Argent Stonecutter 04:46, 20 May 2008 (PDT)

Landmarks: "Tradeable assets"

If landmarks are moved out of the inventory altogether (I'm a bit undecided about it; in-world, I tend to pass SLURLs more frequently, since it's far easier to open the map, create a SLURL, and copy & paste it to someone who's waiting for it in IM — to do the same for landmarks would require me to drop everything I'm doing, teleport to the destination, create a landmark, and come back), can we have a simple way of passing them as assets somehow?

They might work like the del.icio.us suggestion above, of course: a way for residents to exchange SLURLs and have them stored "somewhere" (many of us use SL on different locations with different hardware and it's nice to know that landmarks are currently persistent — stored on the grid), and easily loaded back into the client when needed. Sort of like what .Mac does for Safari, Foxmarks for FireFox, or, well, del.icio.us for pretty much any browser.

Gwyneth Llewelyn 07:55, 30 May 2008 (PDT)


I agree that landmarks as a tradeble assests would be prefered, perhaps the inventory item could be a just a pointer to the landmark in the new landmark system.

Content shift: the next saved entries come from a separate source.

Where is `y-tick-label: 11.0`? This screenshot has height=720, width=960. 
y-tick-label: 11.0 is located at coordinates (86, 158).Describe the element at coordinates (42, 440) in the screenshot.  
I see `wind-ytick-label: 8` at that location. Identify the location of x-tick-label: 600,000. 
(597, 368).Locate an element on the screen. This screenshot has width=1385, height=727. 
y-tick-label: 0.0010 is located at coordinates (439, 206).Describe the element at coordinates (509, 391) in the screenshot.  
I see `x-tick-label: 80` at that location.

Frans 11:56, 31 May 2008 (PDT)

Landmarks & Navigation Project suggestion: Mozilla Weave

Rather than duplicating the body of the message here, I'm merely pasting the link to the mailing list post: https://lists.secondlife.com/pipermail/sldev/2008-August/011304.html
SignpostMarv Martin 08:17, 10 August 2008 (PDT)


Removing Landmarks as Shareable Objects Destroys Socialability and Commerce

This concept of removing landmarks as objects in the inventory -- and in fact removing them as objects in the world -- is all wrong.

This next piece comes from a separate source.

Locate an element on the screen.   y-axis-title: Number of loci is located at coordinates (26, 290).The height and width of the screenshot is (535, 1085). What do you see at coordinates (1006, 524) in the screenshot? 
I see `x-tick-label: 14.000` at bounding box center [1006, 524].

Would you *please* stop trying to make this interactive 3-D virtual world "like a web page browser"? It's *not a web page*. It's a *world*.

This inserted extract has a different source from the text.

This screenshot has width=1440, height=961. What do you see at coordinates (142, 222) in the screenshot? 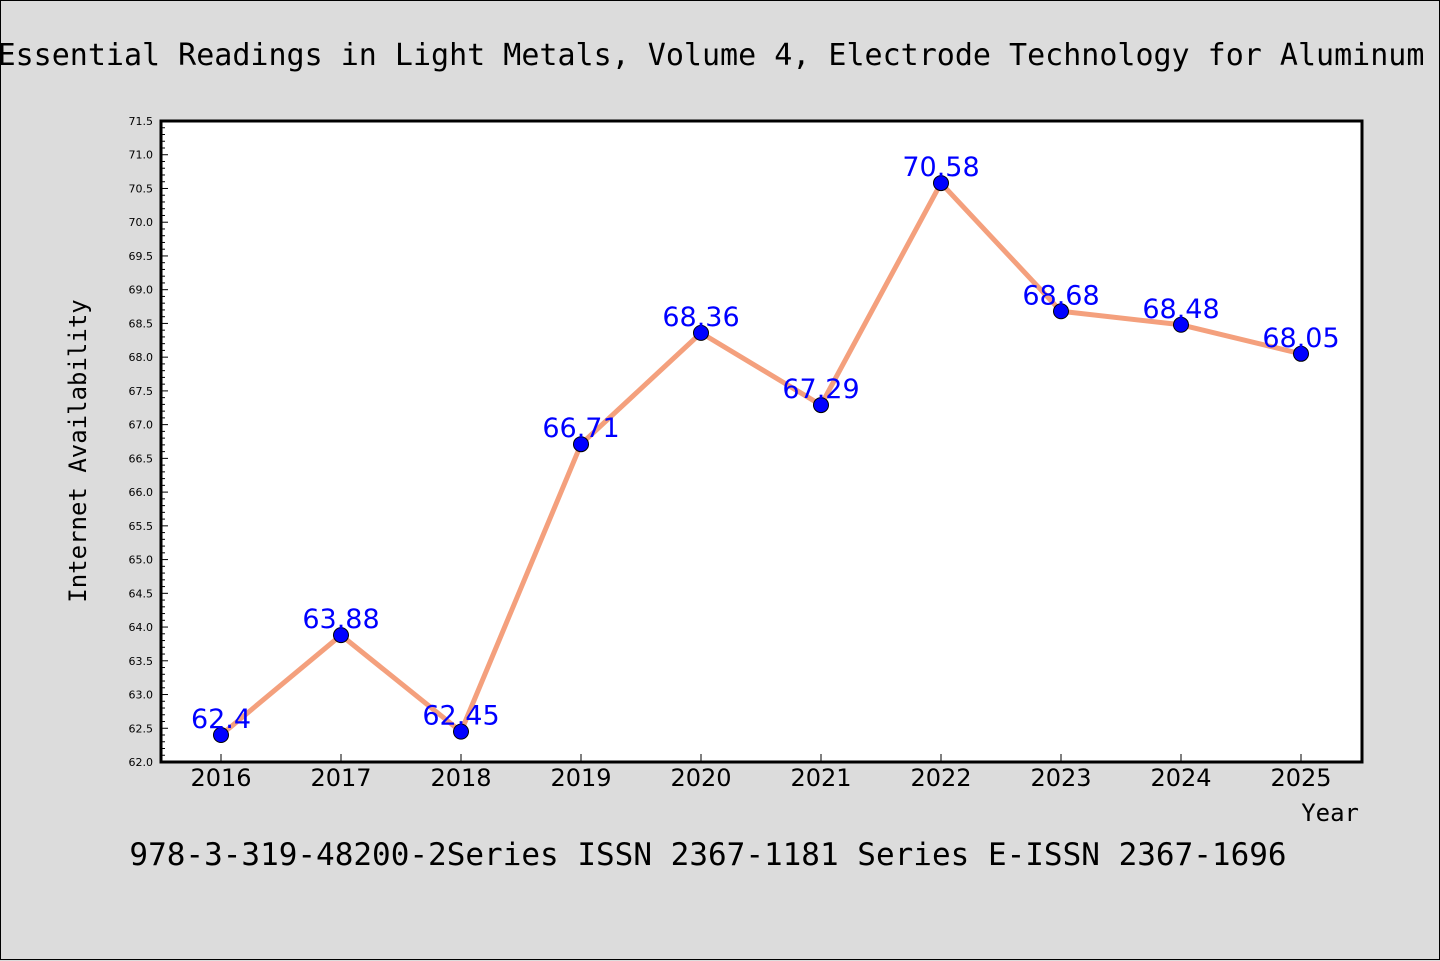
I see `y-tick-label: 70.0` at bounding box center [142, 222].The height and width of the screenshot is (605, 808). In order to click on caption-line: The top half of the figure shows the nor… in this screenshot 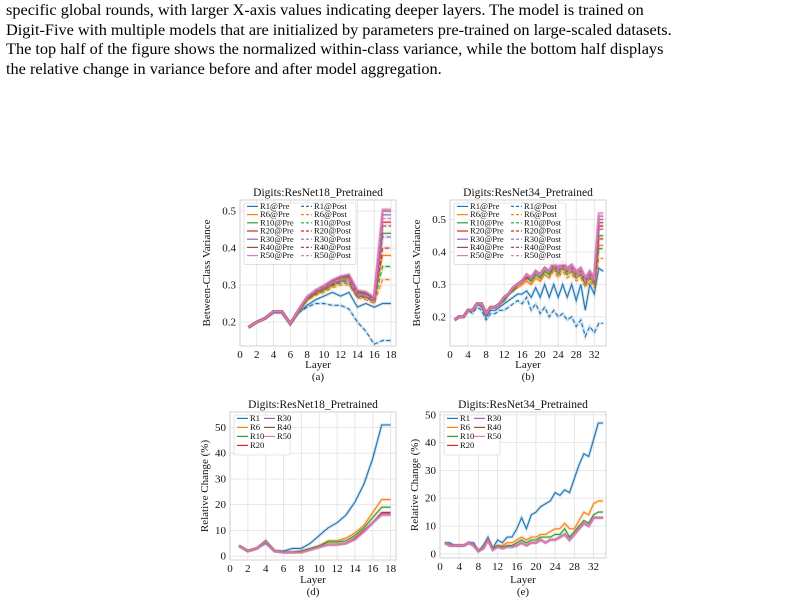, I will do `click(335, 49)`.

You will really destroy commerce models already thriving inworld if you remove landmarks as an object that can be put in prims. Every single business in SL uses landmark giver objects onsite or in ads or gives people landmarks as part of their advertising. And that's all good.

The idea that you "can't find or use" the landmarks in inventory is false. Of course you can find them. You use "search inventory" with the name of the store or sim and the landmark is found in the search.

People constantly hand each other landmarks to interesting places precisely because there isn't enough space on the Picks. By putting these "bookmarking" functions into a browser, you remove the sharability. How will I share my landmarks if I can't push them as inventory to other people, individually?!

Again, SL is *not a web page*. It's a 3-D interactive social world that has objects in it that people share and move. Landmarks are one of them. They are sharable sortable objects and inventory access them just fine now.

It's noted in the design description that removing landmarks from the data base will be some kind of "save" for the dbase. Is that what this is all about? It doesn't seem warranted if it kills of interactivity and commerce, exchanging that robustness of socialibility and economic life for a static solo-user's experience of his own bookmarks.